What you output must match the entries exactly, apart from the pictures, which are left out.

#### Listed records

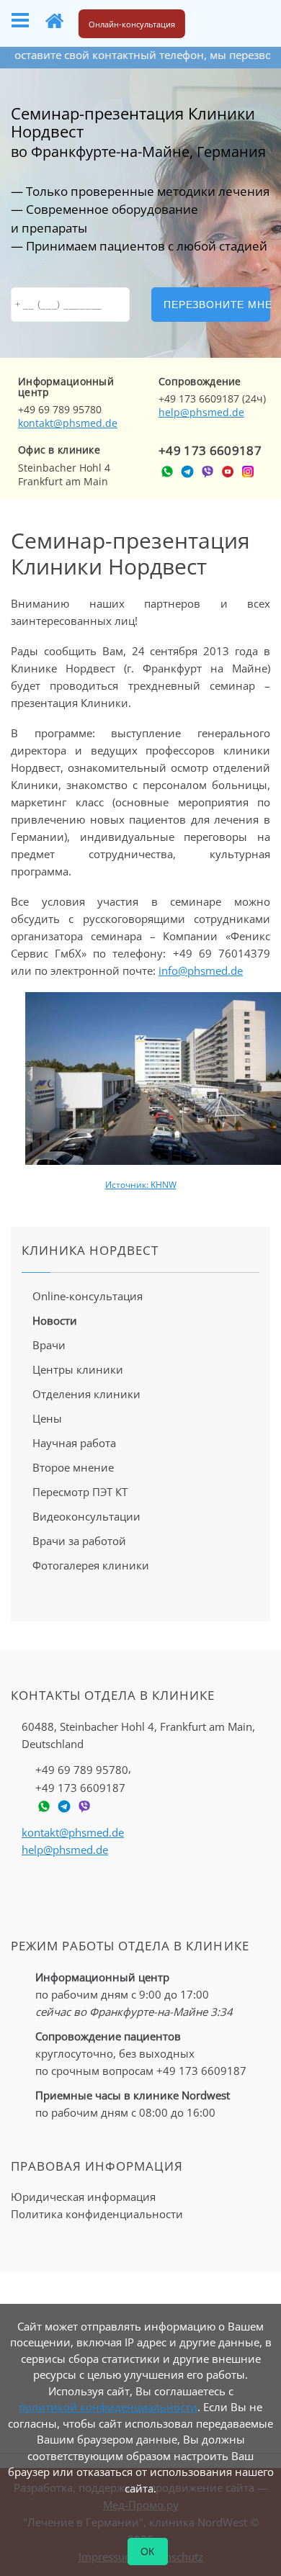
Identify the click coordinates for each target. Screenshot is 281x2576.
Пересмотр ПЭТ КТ (80, 1492)
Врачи (49, 1345)
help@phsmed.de (201, 412)
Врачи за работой (79, 1541)
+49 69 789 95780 (81, 1769)
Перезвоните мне (217, 304)
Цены (47, 1418)
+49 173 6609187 (210, 450)
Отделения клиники (86, 1394)
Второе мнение (73, 1467)
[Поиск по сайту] (212, 21)
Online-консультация (87, 1296)
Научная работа (74, 1443)
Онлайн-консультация (132, 24)
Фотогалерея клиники (90, 1565)
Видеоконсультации (86, 1516)
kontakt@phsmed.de (67, 423)
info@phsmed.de (201, 970)
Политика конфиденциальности (97, 2214)
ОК (148, 2551)
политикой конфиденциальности (108, 2407)
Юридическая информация (83, 2196)
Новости (54, 1320)
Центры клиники (77, 1369)
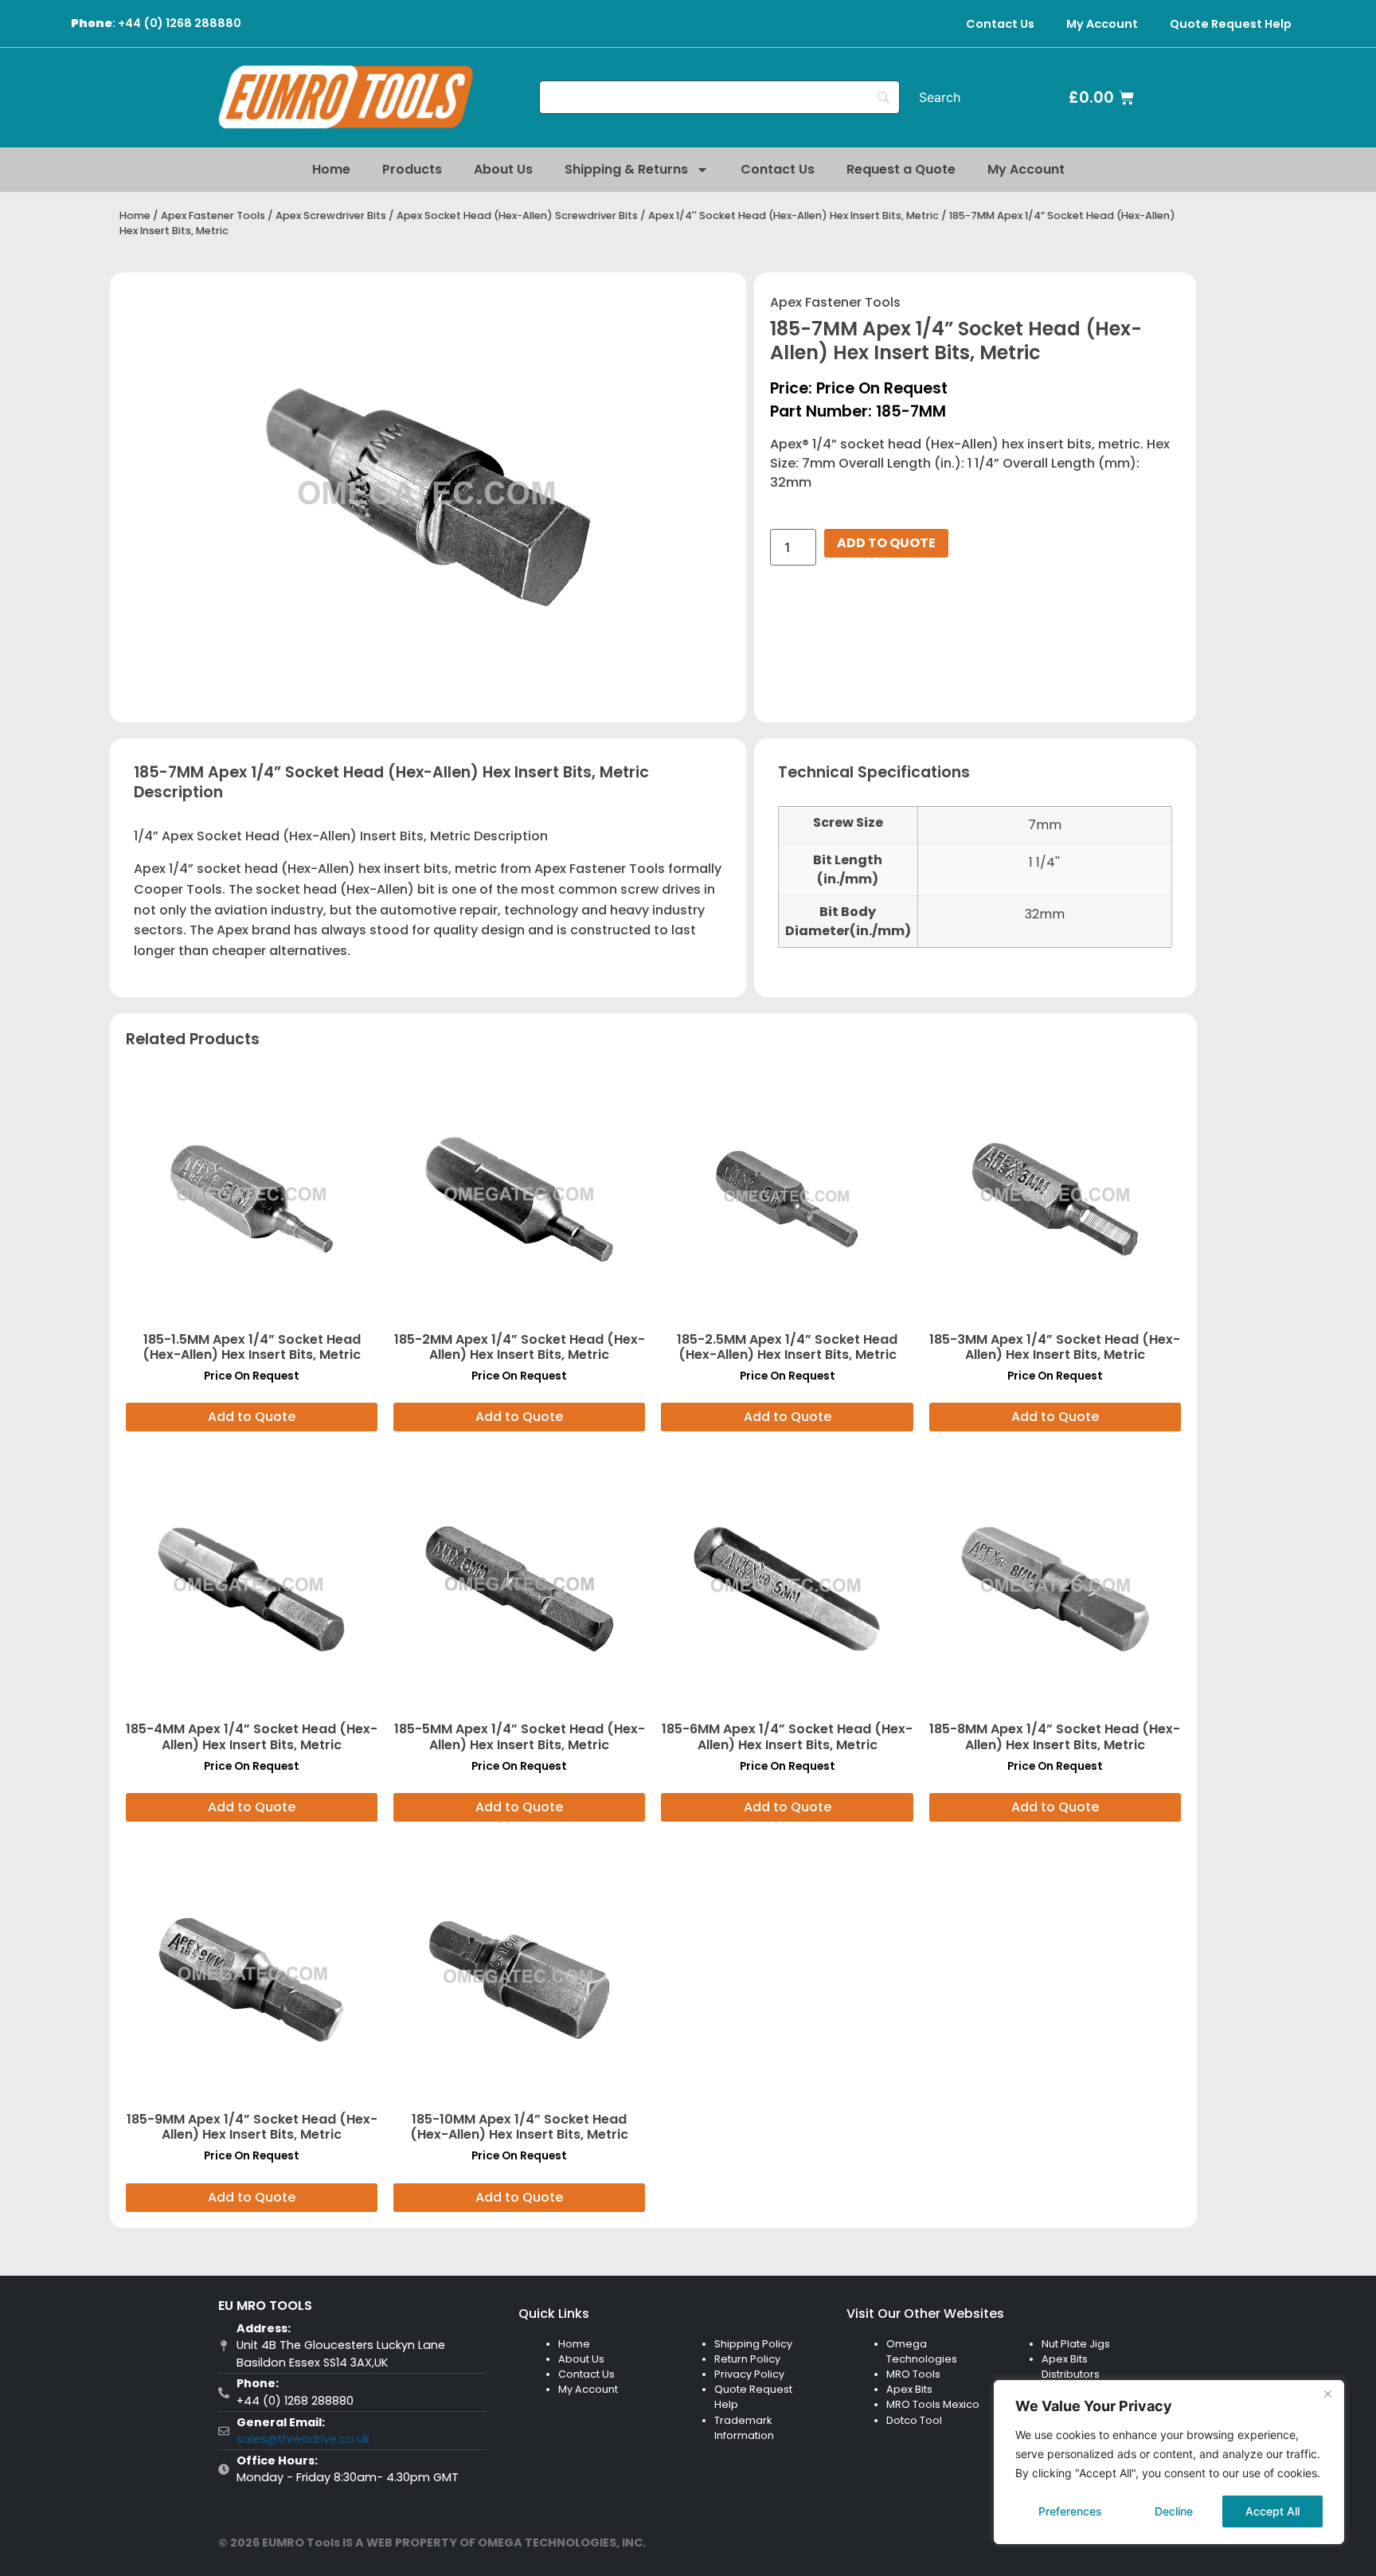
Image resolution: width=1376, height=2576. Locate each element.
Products (412, 169)
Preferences (1070, 2511)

########

- Exercise output
Identify the click coordinates for each target. Screenshot is 281x2576.
Пересмотр ПЭТ КТ (80, 1492)
Врачи (49, 1345)
help@phsmed.de (201, 412)
Врачи за работой (79, 1541)
+49 69 789 95780 (81, 1769)
Перезвоните мне (217, 304)
Цены (47, 1418)
+49 173 6609187 (210, 450)
Отделения клиники (86, 1394)
Второе мнение (73, 1467)
[Поиск по сайту] (212, 21)
Online-консультация (87, 1296)
Научная работа (74, 1443)
Онлайн-консультация (132, 24)
Фотогалерея клиники (90, 1565)
Видеоконсультации (86, 1516)
kontakt@phsmed.de (67, 423)
info@phsmed.de (201, 970)
Политика конфиденциальности (97, 2214)
ОК (148, 2551)
политикой конфиденциальности (108, 2407)
Юридическая информация (83, 2196)
Новости (54, 1320)
Центры клиники (77, 1369)
Image resolution: width=1376, height=2576. Locate each element.
Products (412, 169)
Preferences (1070, 2511)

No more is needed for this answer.